* [REQUIRED WORK]:
The entries below should be transcribed in their entirety, exactly as written.
---------- ENTRIES SUPPLIED
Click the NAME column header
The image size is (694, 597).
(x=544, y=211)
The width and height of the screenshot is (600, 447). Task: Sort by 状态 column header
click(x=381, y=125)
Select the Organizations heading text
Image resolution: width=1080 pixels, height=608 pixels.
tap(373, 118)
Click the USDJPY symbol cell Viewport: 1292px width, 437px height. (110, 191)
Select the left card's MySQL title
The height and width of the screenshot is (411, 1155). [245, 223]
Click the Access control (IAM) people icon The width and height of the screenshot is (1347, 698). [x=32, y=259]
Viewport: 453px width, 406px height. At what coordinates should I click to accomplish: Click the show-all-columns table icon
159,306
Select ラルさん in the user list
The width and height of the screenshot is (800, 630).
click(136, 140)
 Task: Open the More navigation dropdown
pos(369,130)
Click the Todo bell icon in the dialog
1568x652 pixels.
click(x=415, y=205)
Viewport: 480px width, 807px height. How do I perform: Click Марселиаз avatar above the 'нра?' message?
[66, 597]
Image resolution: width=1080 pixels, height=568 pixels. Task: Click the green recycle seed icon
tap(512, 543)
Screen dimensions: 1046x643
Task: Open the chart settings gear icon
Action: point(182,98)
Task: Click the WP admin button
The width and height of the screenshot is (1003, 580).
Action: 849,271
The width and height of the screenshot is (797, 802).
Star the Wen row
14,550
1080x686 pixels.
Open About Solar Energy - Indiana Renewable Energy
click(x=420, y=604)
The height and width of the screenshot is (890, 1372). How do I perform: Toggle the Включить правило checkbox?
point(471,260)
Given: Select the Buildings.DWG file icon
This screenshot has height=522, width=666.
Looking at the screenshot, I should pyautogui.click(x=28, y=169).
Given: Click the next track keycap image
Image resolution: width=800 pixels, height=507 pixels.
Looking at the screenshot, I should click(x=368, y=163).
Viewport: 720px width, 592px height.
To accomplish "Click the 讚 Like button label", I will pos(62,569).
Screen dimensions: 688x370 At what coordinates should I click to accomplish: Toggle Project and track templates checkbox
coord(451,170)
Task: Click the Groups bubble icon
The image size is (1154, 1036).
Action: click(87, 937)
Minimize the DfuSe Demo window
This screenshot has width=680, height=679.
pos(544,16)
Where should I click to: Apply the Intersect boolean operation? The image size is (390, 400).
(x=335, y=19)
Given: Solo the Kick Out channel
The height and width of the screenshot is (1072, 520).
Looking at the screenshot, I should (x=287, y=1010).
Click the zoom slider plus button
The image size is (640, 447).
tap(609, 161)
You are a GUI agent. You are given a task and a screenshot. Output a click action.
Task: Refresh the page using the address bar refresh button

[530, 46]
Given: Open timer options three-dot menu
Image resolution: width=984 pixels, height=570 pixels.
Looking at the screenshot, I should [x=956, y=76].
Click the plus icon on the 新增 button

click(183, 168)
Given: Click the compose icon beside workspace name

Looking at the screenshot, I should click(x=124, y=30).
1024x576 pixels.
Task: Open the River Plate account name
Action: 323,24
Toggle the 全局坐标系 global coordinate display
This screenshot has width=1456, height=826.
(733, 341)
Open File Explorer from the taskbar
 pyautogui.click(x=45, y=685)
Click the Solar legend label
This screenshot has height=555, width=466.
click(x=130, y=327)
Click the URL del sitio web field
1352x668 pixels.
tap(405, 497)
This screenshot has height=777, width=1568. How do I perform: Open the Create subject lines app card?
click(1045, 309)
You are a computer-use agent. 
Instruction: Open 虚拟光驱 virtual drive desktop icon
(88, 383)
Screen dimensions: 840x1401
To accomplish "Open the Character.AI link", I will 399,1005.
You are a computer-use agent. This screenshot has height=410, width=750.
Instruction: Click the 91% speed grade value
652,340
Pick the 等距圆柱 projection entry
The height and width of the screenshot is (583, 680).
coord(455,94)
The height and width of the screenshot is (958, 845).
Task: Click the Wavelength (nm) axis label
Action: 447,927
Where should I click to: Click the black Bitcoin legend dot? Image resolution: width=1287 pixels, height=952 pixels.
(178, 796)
--------------------
* [ANSWER SPACE]:
Click the NAME column header
The image size is (694, 597).
(x=544, y=211)
The width and height of the screenshot is (600, 447). Task: Sort by 状态 column header
click(x=381, y=125)
Select the Organizations heading text
Image resolution: width=1080 pixels, height=608 pixels.
tap(373, 118)
Click the USDJPY symbol cell Viewport: 1292px width, 437px height. (110, 191)
Select the left card's MySQL title
The height and width of the screenshot is (411, 1155). [245, 223]
Click the Access control (IAM) people icon The width and height of the screenshot is (1347, 698). [x=32, y=259]
Viewport: 453px width, 406px height. At what coordinates should I click to accomplish: Click the show-all-columns table icon
159,306
Select ラルさん in the user list
The width and height of the screenshot is (800, 630).
click(136, 140)
 Task: Open the More navigation dropdown
pos(369,130)
Click the Todo bell icon in the dialog
1568x652 pixels.
click(x=415, y=205)
Viewport: 480px width, 807px height. How do I perform: Click Марселиаз avatar above the 'нра?' message?
[66, 597]
Image resolution: width=1080 pixels, height=568 pixels. Task: Click the green recycle seed icon
tap(512, 543)
Screen dimensions: 1046x643
Task: Open the chart settings gear icon
Action: point(182,98)
Task: Click the WP admin button
The width and height of the screenshot is (1003, 580).
Action: 849,271
The width and height of the screenshot is (797, 802).
Star the Wen row
14,550
1080x686 pixels.
Open About Solar Energy - Indiana Renewable Energy
click(x=420, y=604)
The height and width of the screenshot is (890, 1372). How do I perform: Toggle the Включить правило checkbox?
point(471,260)
Given: Select the Buildings.DWG file icon
This screenshot has height=522, width=666.
Looking at the screenshot, I should pyautogui.click(x=28, y=169).
Given: Click the next track keycap image
Image resolution: width=800 pixels, height=507 pixels.
Looking at the screenshot, I should click(x=368, y=163).
Viewport: 720px width, 592px height.
To accomplish "Click the 讚 Like button label", I will pos(62,569).
Screen dimensions: 688x370 At what coordinates should I click to accomplish: Toggle Project and track templates checkbox
coord(451,170)
Task: Click the Groups bubble icon
The image size is (1154, 1036).
Action: click(87, 937)
Minimize the DfuSe Demo window
This screenshot has width=680, height=679.
pos(544,16)
Where should I click to: Apply the Intersect boolean operation? The image size is (390, 400).
(x=335, y=19)
Given: Solo the Kick Out channel
The height and width of the screenshot is (1072, 520).
Looking at the screenshot, I should (x=287, y=1010).
Click the zoom slider plus button
The image size is (640, 447).
tap(609, 161)
You are a GUI agent. You are given a task and a screenshot. Output a click action.
Task: Refresh the page using the address bar refresh button

[530, 46]
Given: Open timer options three-dot menu
Image resolution: width=984 pixels, height=570 pixels.
Looking at the screenshot, I should [x=956, y=76].
Click the plus icon on the 新增 button

click(183, 168)
Given: Click the compose icon beside workspace name

Looking at the screenshot, I should click(x=124, y=30).
1024x576 pixels.
Task: Open the River Plate account name
Action: 323,24
Toggle the 全局坐标系 global coordinate display
This screenshot has width=1456, height=826.
(733, 341)
Open File Explorer from the taskbar
 pyautogui.click(x=45, y=685)
Click the Solar legend label
This screenshot has height=555, width=466.
click(x=130, y=327)
Click the URL del sitio web field
1352x668 pixels.
tap(405, 497)
This screenshot has height=777, width=1568. How do I perform: Open the Create subject lines app card?
click(1045, 309)
You are a computer-use agent. 
Instruction: Open 虚拟光驱 virtual drive desktop icon
(88, 383)
Screen dimensions: 840x1401
To accomplish "Open the Character.AI link", I will 399,1005.
You are a computer-use agent. This screenshot has height=410, width=750.
Instruction: Click the 91% speed grade value
652,340
Pick the 等距圆柱 projection entry
The height and width of the screenshot is (583, 680).
coord(455,94)
The height and width of the screenshot is (958, 845).
Task: Click the Wavelength (nm) axis label
Action: 447,927
Where should I click to: Click the black Bitcoin legend dot? Image resolution: width=1287 pixels, height=952 pixels.
(178, 796)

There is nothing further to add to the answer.